Longer window — more touchpoints considered, credit spreads across older channels, long sales cycles represented more accurately.
Set the lookback window to match your actual key event cycle. If your typical path from first visit to key event is 3-7 days, a 30-day window is generous. If your B2B sales cycle averages 45 days, you may need a 90-day window.
Which reports use attribution settings
Section titled “Which reports use attribution settings”The attribution model and lookback windows affect:
Advertising section:
- Attribution: Model comparison
- Attribution: Conversion paths
- Attribution: Top conversion paths
Google Ads imported key events: When you import GA4 key events to Google Ads, those key events use the GA4 attribution model for optimization.

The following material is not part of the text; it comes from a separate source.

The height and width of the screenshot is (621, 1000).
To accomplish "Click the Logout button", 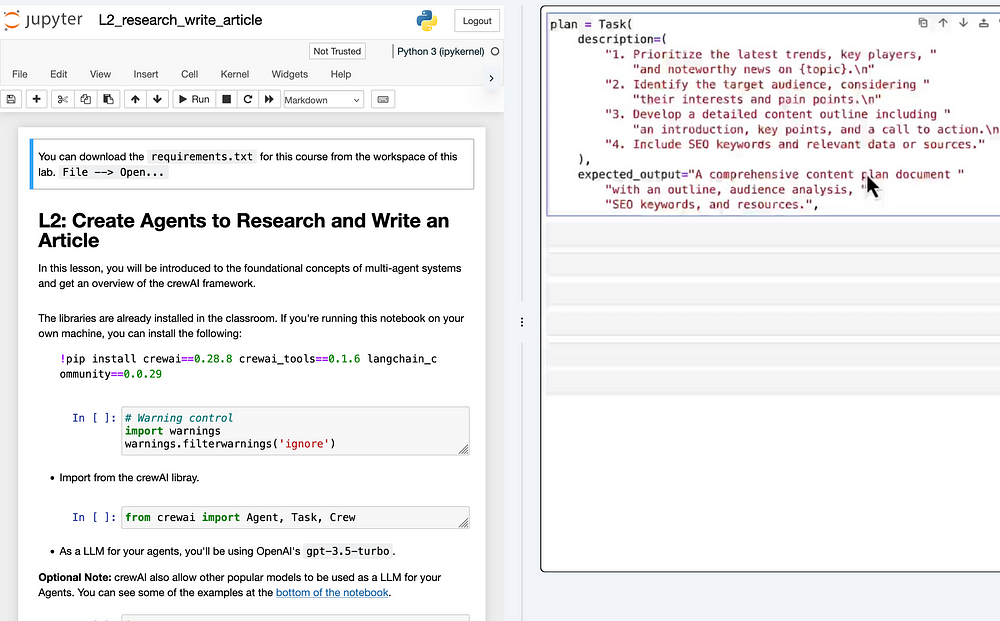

Standard reports (NOT affected):
- Reports → Acquisition → Traffic acquisition
- Reports → Acquisition → User acquisition
These reports always use last non-direct click, regardless of your attribution settings.
Comparing models
Section titled “Comparing models”The Attribution → Model comparison report lets you see how different models distribute credit across channels without committing to a model change. Since only Data-driven and Last-click remain, this comparison is useful if you want to see the difference before enabling Data-driven:
- Go to Advertising → Attribution → Model comparison
- Select Data-driven and Last-click to compare
- The table shows key events and key event value attributed to each channel under each model
This is useful for understanding the impact of switching to data-driven attribution before making the change.
Data-driven attribution and consent mode
Section titled “Data-driven attribution and consent mode”Data-driven attribution requires sufficient data to train its model. Consent mode can affect this:
- When users decline analytics cookies, GA4 collects aggregate, non-identifying behavioral data
- This modeled data contributes to the overall dataset but at lower confidence
- For properties with high opt-out rates (common in EU), data-driven attribution may have lower accuracy
In consent-restricted environments, last-click attribution is often more reliable because it depends only on the single observed touchpoint rather than pattern matching across the full user journey.
Common mistakes
Section titled “Common mistakes”Changing attribution models without notifying stakeholders
Section titled “Changing attribution models without notifying stakeholders”Attribution model changes restate historical data. A monthly channel performance report will show different numbers for past periods after the change. Always communicate attribution changes in advance and document them with a note in your reporting.
Using the wrong lookback window for your sales cycle
Section titled “Using the wrong lookback window for your sales cycle”A 7-day lookback window on a B2B SaaS product with a 60-day trial period means most early-funnel touchpoints get zero attribution credit. The key event appears to come entirely from “last click” within the window, making email nurture campaigns and content marketing look worthless.
Assuming standard reports use your attribution model
Section titled “Assuming standard reports use your attribution model”Many analysts configure data-driven attribution and then wonder why the Traffic acquisition report looks unchanged. Standard reports use last non-direct click. Your attribution model settings only apply to the Advertising section. This is correct behavior, not a bug.
Not understanding data-driven requirements
Section titled “Not understanding data-driven requirements”Data-driven attribution silently falls back to last-click when key event volume is too low. If your property has 50 key events per month, data-driven is not operating — you are getting last-click with a “data-driven” label. Check the model comparison to see if data-driven is actually distributing credit differently than last-click; if the numbers are identical, the model has not trained.